On the final, I asked them to compute the derivatives of x^2 e^{2x}, x/\cos(x), and e^x \sin(x) from the definition. Almost uniformly, the students could create correct computations of the derivative. The next question on the final was “prove the quotient rule”. Nearly everybody in the class, even the C-students, did this derivation properly. They were not told beforehand that anything like this would be on the test.

Another thing which they were fairly good at was using differentials, since the differential was not some mysterious formal symbol to them but an actual infinitessimal value. From this perspective, it is easy to see how to use differentials to get good approximations. This also made it as easy to work with implicit differentiation as with explicit differentiation, which it turn makes computations of related rates much cleaner than usual. From my perspective, it also makes the usual geometric ways of demonstrating the product rule or the fact that (\pi r^2)' = 2\pi r more rigorous: the area added really is just some lengths times the width of my chalk. By treating infinitesimals on the same footing as finite numbers, the approximation schemes of calculus become more intuitive. I think every mathematician has discovered this on their own, in their own private language. Why not make the language commensurable with the computations that we do?

I’ll write plenty more about the other topics of the course in the future, but this should give you some idea of what the class was like and why I felt that nilsquare infinitesimals were a productive way to teach calculus. We really didn’t use limits at all: they were all replaced with infinitesimals and approximation schemes. It is true that limits, infinitesimals and approximation schemes are all equivalent ideas, but I believe the latter two more closely model our internal, geometric understanding of calculus. So: what do you readers think?

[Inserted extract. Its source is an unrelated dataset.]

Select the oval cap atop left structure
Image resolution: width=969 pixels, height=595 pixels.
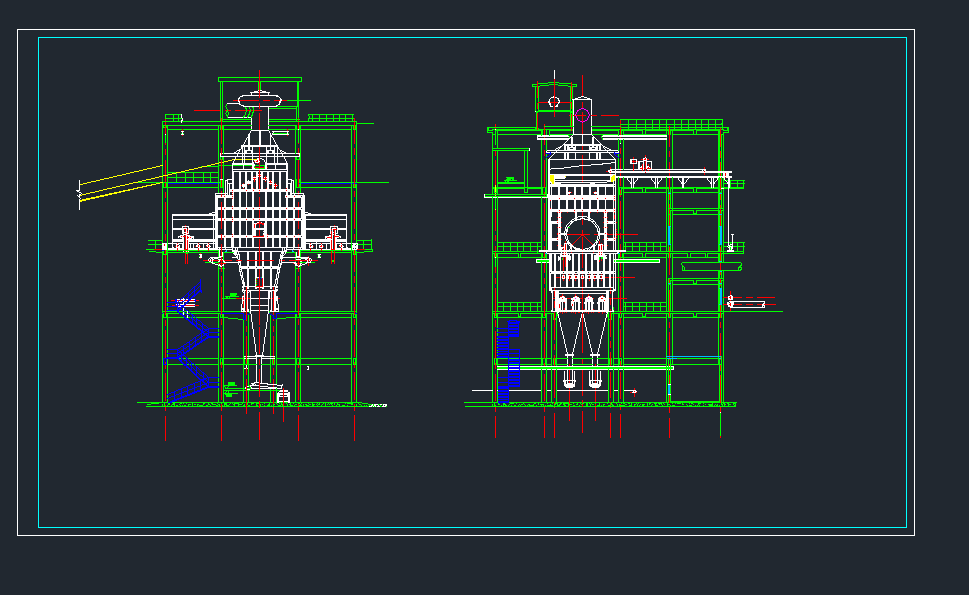(x=259, y=100)
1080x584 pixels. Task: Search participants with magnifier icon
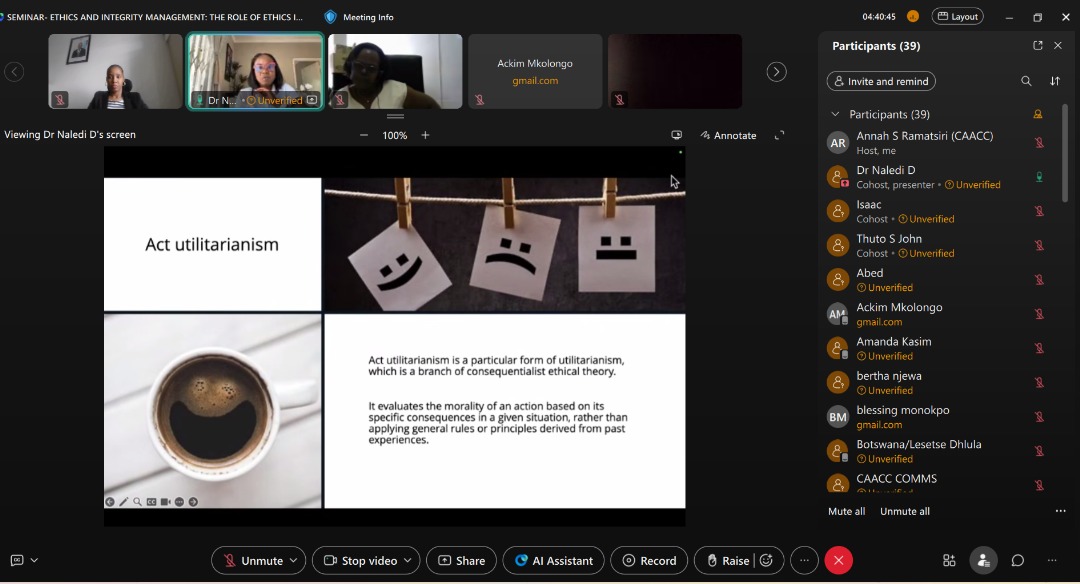1026,81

28 Responses to “Non-nonstandard Calculus, I”

  1. John Armstrong Says:

    Actually, it reminds me of something Louis Kauffman has on his door. It’s all of integral and differential calculus on two pages, and the only difference is he uses a lowercase delta instead of dx.

    My qualm here is that you manage to completely bypass limits. What effects do you think this will have when the students hit series, if they ever do?

  2. James Says:

    Very nice. I would be really interested in what you think the disadvantages of this approach are. There must be many, as some sort of balance to the many advantages. Probably the best way to think of them is to teach a course and see what happens.

  3. Jurgen Says:

    I am very intrigued by the nonstandard approach to calculus. Could you point us to some good introductory books/lecture notes?

  4. Shaneal Manek Says:

    Is this just a rephrasing of automatic differentiation with dual numbers? It seems that your students may run into trouble later because they don’t understand enough abstract algebra to know what’s going on, and may just resort to manipulating symbols without any real understanding when things get tough.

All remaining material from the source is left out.